Mas nem todos saíram de casa sem hesitar. Zaheb Shah Totakhal, de 22 anos, dono de uma loja, confessou que ficou com medo por causa dos atentados com carros-bomba em Cabul - que mataram 7 pessoas no sábado e 10 na terça-feira. "Após ver TV e ouvir rádio, achei que podia vir, pois a seção eleitoral estava bem protegida." Totakhal, pashtun, votou em Karzai, da mesma etnia, por causa de sua experiência em governar.

"Estamos com medo, mas é nossa obrigação votar, por nosso país, para nossos filhos viverem em paz e terem emprego", disse Bibi Robiah, de 45 anos, ajeitando a burca azul, cuja parte de cima tinha retirado para votar. De etnia tajique, ela votou no ex-chanceler Abdullah Abdullah, também tajique.

Mas essa relação não é necessária. Sayed Bahram, de 20 anos, também tajique, votou em Karzai. Nias Mohammed, um tajique de 23 anos, funcionário do Ministério das Finanças, decidiu-se por Abdullah na última hora, sem saber que ele era de sua etnia.
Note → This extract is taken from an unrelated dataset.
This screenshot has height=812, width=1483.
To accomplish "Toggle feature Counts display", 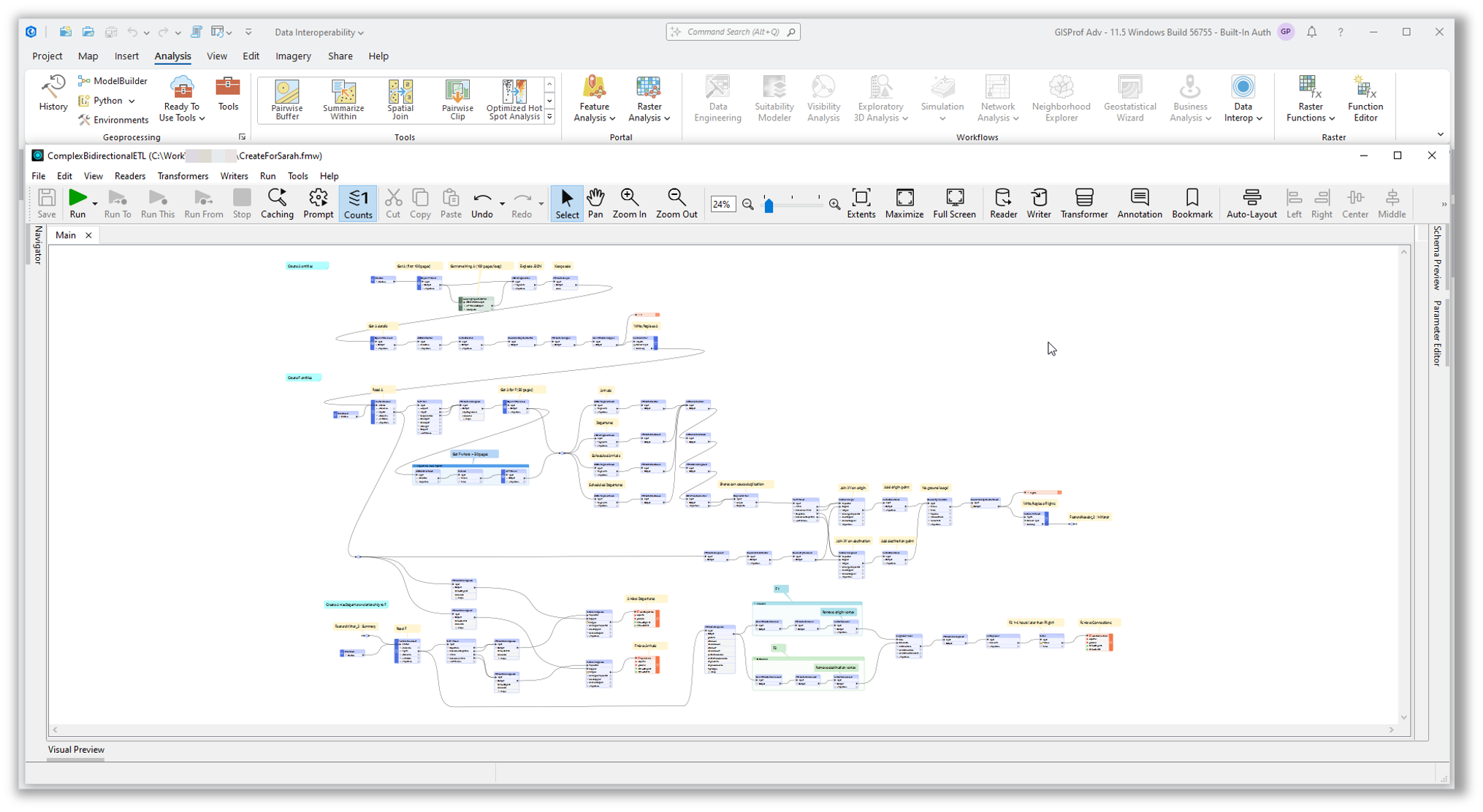I will [x=358, y=203].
O bairro Kart-e Sakhi concentra a população hazara, minoria de origem mongol. Há um candidato hazara, o ex-ministro do Planejamento e deputado Ramazan Bashardost, em terceiro lugar nas pesquisas. Mas o feirante hazara Sayed Hussein Dod, de 60 anos, nem pensou em votar nele: "Meu coração me disse para votar em Karzai."